My own department has recently received a very large gift >from a donor who insists on remaining anonymous and receiving no benefit from the donation. And there are many others who give large donations to support institutional priorities out of altruism or gratitude. But not every large donor is content to be honored with a scholarship, a lecture series, or a chair. Donor agreements increasingly use the language of partnership.

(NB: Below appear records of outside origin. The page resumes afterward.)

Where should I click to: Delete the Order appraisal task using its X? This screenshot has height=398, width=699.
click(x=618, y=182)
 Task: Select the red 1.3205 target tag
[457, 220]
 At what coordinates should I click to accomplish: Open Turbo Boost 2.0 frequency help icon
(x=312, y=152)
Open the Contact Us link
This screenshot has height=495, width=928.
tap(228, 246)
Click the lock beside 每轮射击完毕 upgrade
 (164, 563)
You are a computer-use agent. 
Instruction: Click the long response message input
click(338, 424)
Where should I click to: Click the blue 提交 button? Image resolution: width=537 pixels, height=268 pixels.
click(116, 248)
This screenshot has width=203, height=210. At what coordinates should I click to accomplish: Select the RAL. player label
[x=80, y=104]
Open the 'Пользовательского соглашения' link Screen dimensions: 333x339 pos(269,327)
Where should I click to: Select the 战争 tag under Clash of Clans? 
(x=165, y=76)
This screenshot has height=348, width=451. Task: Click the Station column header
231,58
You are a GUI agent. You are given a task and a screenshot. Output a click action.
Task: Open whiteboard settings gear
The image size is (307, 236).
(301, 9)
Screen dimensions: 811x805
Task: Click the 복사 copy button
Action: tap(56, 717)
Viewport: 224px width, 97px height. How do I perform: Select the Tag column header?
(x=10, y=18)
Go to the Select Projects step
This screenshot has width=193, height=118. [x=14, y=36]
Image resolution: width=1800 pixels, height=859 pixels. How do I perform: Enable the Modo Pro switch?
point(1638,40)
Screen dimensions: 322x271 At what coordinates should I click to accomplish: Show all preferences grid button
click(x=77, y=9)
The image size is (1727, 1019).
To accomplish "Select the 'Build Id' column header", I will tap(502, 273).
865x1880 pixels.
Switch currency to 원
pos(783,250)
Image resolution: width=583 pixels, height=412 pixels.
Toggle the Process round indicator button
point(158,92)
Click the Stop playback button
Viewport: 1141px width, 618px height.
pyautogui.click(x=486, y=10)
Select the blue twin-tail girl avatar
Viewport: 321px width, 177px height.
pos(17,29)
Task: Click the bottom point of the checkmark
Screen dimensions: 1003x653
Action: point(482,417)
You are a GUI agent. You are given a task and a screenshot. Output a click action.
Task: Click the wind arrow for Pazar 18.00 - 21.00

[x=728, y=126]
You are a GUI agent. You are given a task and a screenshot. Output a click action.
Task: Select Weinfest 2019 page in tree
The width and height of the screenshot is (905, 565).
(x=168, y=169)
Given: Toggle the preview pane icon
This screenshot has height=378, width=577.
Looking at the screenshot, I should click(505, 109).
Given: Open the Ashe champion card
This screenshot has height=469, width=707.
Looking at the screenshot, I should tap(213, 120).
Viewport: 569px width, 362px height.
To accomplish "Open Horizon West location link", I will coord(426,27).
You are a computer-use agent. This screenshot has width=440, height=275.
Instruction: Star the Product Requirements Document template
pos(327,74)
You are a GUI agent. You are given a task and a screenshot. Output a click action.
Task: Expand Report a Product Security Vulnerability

The older language of collaborative research and development and university/ industry synergy is giving way as well, at least for now, to the language of partnerships: public sector/private sector partnerships where both sides are equally engaged, leading to quantum jumps, simultaneously, in academic prowess and profitability. The Ontario Research and Development Challenge Fund (ORDCF), the agency concerned in President Downey's announcement, talks not of projects but investments:
...[we must get used to thinking of] the scholarly pursuit of truth alongside the pragmatic pursuit of profit.ORDCF spokesman, April 1999
If your vision does not exceed the complement of researchers and their excellent track records already in place, and if the investment by the ORDCF and your partners doesn't vault your institution into a pre-eminent position in their area, then you probably haven't got an opportunity whose vision encompasses the potential for high levels of excellence and impact.Open letter to ORDCF community, 1998
SSHRC has taken up the language of partnerships as well, with an emphasis on non-financial returns, and joint ownership of the research activities:
Dr. Renaud [President of SSHRC] said that the new theme programs will ...forge stronger linkages between university researchers, various communities and institutions - governments, for example - that need social sciences and humanities research expertise in order to craft policy and make decisions ...A key goal is to build interdisciplinary partnerships, bringing together the `producers' and `consumers' of research ...SSHRC Website December 1998
The new SSHRC Community-University Research Alliance (CURA) program will actually receive applications jointly from universities and community organizations. The latter will have not only a stake in the research, but a new kind of ownership.